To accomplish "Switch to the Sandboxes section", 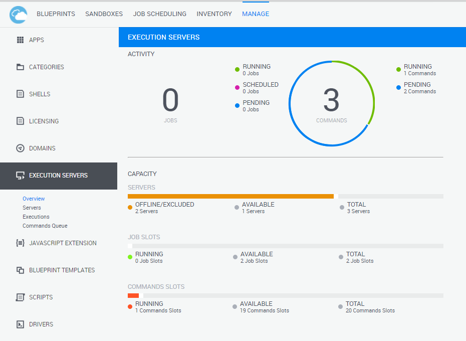I will point(104,14).

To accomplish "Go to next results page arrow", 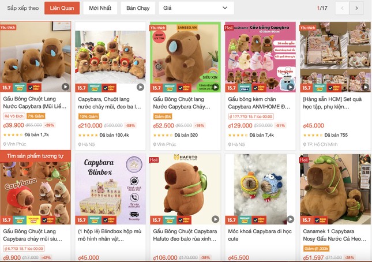I will [356, 8].
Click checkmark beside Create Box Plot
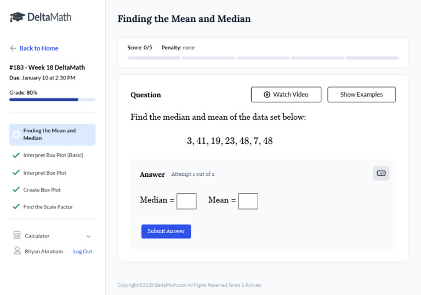Viewport: 421px width, 295px height. (x=16, y=189)
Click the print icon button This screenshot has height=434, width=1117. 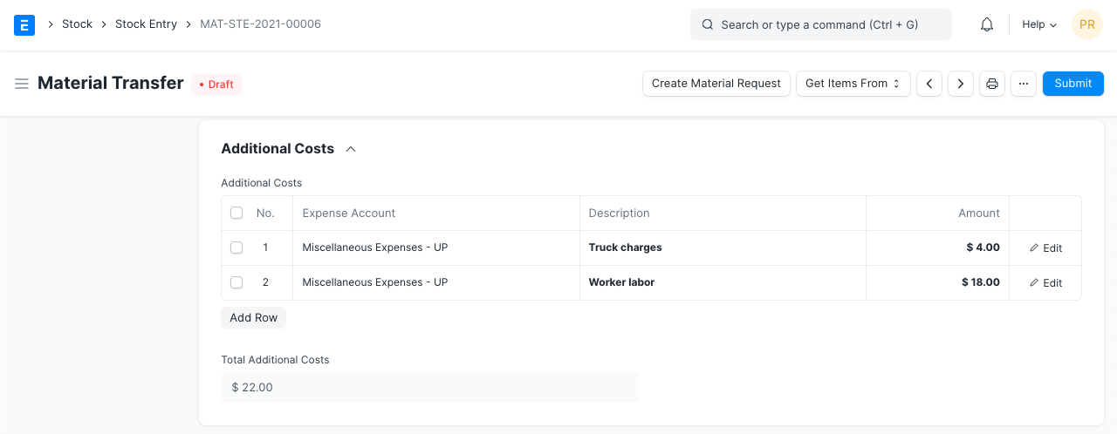point(992,84)
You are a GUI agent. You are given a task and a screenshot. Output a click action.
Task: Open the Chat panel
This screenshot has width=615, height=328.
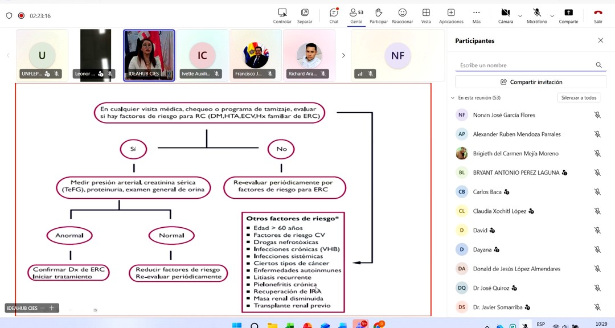(334, 13)
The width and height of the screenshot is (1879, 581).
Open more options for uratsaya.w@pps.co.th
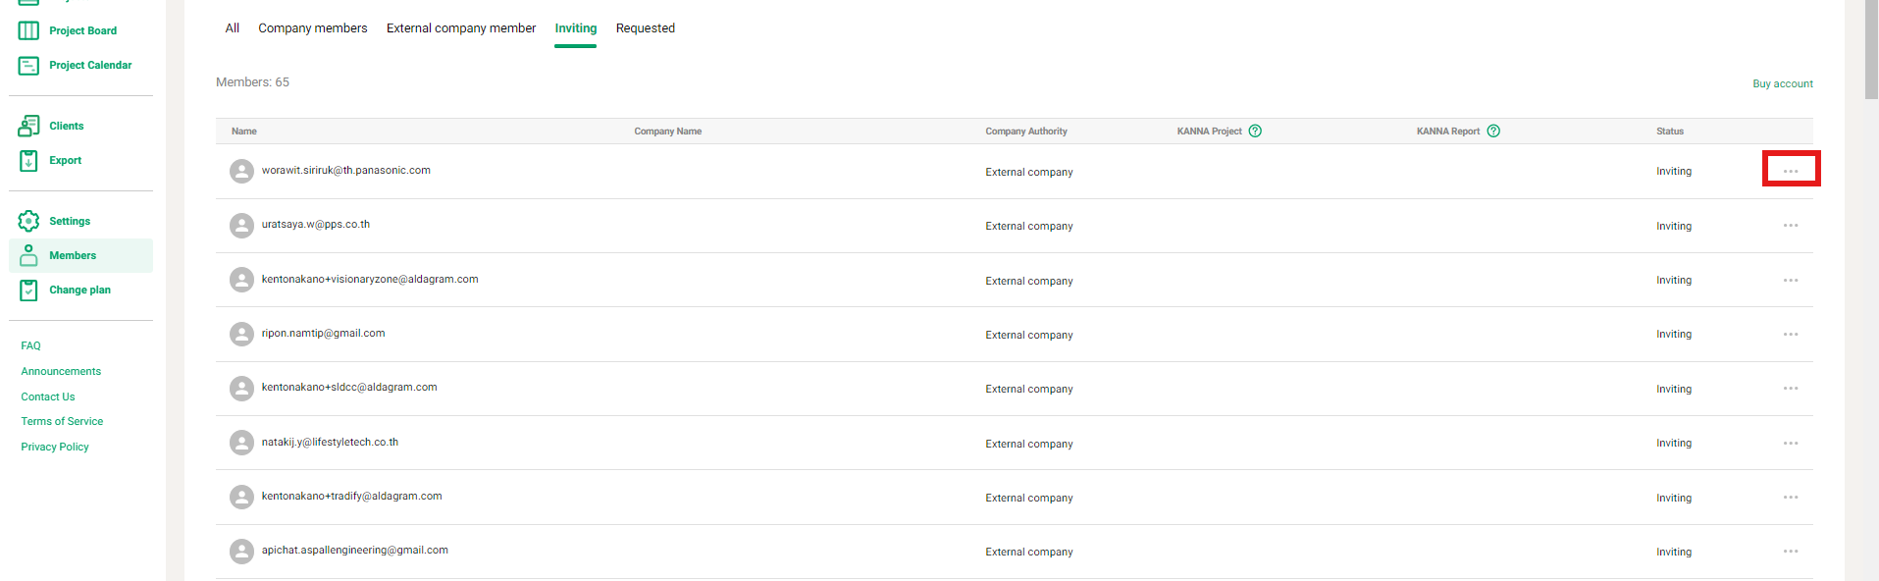pyautogui.click(x=1791, y=226)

──────────

* **ABOUT THIS EXERCISE**
The copy should begin at the line containing "You are a GUI" and end at the last line of the data above; please restate those lines word for word without the pictures.

* **EXERCISE RESULT**
You are a GUI agent. You are given a task and a screenshot. Output a click action.
Task: Open the Chat panel
This screenshot has width=615, height=328.
(334, 13)
The width and height of the screenshot is (1879, 581).
Open more options for uratsaya.w@pps.co.th
pyautogui.click(x=1791, y=226)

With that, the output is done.